I still use my StoneyPoint/Hornady gauge (resized, drilled/tapped case) as a rough checker. With this gauge, if I am within .004ish of the Sinclair gauge then I accept the Sinclair gauge as the correct value.
 
i just now joined this forum. been on 6mmbr for a few years and have learned a lot!! i love shooting very small hole in paper and varmint hunt, mainly northeast tenn ghogs. i am a bullet seating depth nut. i am a devoted believer in chris long's shock wave theory of rifle accuracy. his research is science and easy to comprehend. seating depth variations of as little as .005 thou. in. will alter a group's shape and location and chris explains this in terms that i can understand. powder charge changes will do the same to a lesser degree and you eventually run out of options here as pressure increases. seating depths go on forever. i am currently investigating jamming bullets and altering charges slowly to see the changes in group sizes. i know i will enjoy and learn from this forum. thanks. lpreddick
 
I bet there are at least 6 new shooters reading this, all while scratching there heads. It would seem that everyone has there own way of finding a measurement that works for them. As stated above by Jerry I think? This is just a starting point. How you find that starting point, is only really relevant, to the individual.
Jam to me, is the maximum distance, i can seat a bullet out in a fired case, with the same neck tension i intend to use for that load, before the barrel pushes the bullet back into my case. Basically What i am looking for is that longest point, or longest seating depth before the lands start to push the bullet back into the case. Again, with the same amount of neck tension, i intend to use in that load. I will repeat that practice two or three times until i am satisfied with my findings. From there i can start pushing my bullets back into my case. I usually will find a good seating depth at around .010 back from my push back length, or jam length. How was that for confusing? LOL!!! Bottom line is that, its up to the shooter to determine a system he can understand, and work with. Lee
 
I bet there are at least 6 new shooters reading this, all while scratching there heads. It would seem that everyone has there own way of finding a measurement that works for them. As stated above by Jerry I think? This is just a starting point. How you find that starting point, is only really relevant, to the individual.

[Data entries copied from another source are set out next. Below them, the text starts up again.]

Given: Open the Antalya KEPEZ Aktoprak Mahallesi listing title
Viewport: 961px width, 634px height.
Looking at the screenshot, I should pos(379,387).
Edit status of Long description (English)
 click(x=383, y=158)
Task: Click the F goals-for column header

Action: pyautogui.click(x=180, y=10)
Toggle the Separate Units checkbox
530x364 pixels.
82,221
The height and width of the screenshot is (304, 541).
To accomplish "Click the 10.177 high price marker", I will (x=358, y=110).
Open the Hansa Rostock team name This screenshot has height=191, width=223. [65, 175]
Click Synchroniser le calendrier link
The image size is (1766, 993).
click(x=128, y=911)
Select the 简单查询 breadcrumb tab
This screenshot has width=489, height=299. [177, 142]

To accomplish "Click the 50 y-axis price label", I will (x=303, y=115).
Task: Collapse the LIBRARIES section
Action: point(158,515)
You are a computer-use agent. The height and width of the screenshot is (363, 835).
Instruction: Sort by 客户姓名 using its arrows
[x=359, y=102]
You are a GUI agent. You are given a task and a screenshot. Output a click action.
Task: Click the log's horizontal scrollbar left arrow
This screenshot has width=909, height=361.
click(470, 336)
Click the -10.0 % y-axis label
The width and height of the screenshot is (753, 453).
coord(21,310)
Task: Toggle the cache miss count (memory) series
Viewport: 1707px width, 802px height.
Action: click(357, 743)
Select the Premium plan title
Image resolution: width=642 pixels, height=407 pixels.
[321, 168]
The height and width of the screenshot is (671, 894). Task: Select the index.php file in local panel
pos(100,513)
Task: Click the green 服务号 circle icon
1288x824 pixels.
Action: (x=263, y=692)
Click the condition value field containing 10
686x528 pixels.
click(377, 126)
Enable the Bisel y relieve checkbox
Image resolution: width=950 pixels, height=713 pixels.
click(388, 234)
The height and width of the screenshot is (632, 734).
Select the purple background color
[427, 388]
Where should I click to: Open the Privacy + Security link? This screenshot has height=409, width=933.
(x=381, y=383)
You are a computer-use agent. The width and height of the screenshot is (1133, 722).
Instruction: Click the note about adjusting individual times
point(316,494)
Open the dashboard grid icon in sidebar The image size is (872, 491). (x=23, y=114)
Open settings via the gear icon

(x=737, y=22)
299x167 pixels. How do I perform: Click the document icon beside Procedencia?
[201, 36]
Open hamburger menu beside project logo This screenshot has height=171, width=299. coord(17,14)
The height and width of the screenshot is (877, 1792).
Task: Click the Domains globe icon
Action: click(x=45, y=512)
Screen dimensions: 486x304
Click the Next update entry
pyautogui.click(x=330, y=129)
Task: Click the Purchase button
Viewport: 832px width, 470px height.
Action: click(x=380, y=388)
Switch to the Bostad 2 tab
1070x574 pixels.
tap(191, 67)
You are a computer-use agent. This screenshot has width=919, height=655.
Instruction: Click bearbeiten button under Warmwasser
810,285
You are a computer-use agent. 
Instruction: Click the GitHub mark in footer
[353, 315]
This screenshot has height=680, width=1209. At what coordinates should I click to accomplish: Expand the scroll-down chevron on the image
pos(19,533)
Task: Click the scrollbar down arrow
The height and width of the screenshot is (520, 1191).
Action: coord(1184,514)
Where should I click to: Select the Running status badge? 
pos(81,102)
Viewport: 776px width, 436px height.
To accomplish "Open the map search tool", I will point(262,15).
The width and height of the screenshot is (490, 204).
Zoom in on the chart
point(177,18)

Jam to me, is the maximum distance, i can seat a bullet out in a fired case, with the same neck tension i intend to use for that load, before the barrel pushes the bullet back into my case. Basically What i am looking for is that longest point, or longest seating depth before the lands start to push the bullet back into the case. Again, with the same amount of neck tension, i intend to use in that load. I will repeat that practice two or three times until i am satisfied with my findings. From there i can start pushing my bullets back into my case. I usually will find a good seating depth at around .010 back from my push back length, or jam length. How was that for confusing? LOL!!! Bottom line is that, its up to the shooter to determine a system he can understand, and work with. Lee

And STAY WITH IT!!!. One of the biggest, most common problem new shooters have is bouncing around like a flea looking for a new meal. Develop a routine and stay with it!!!!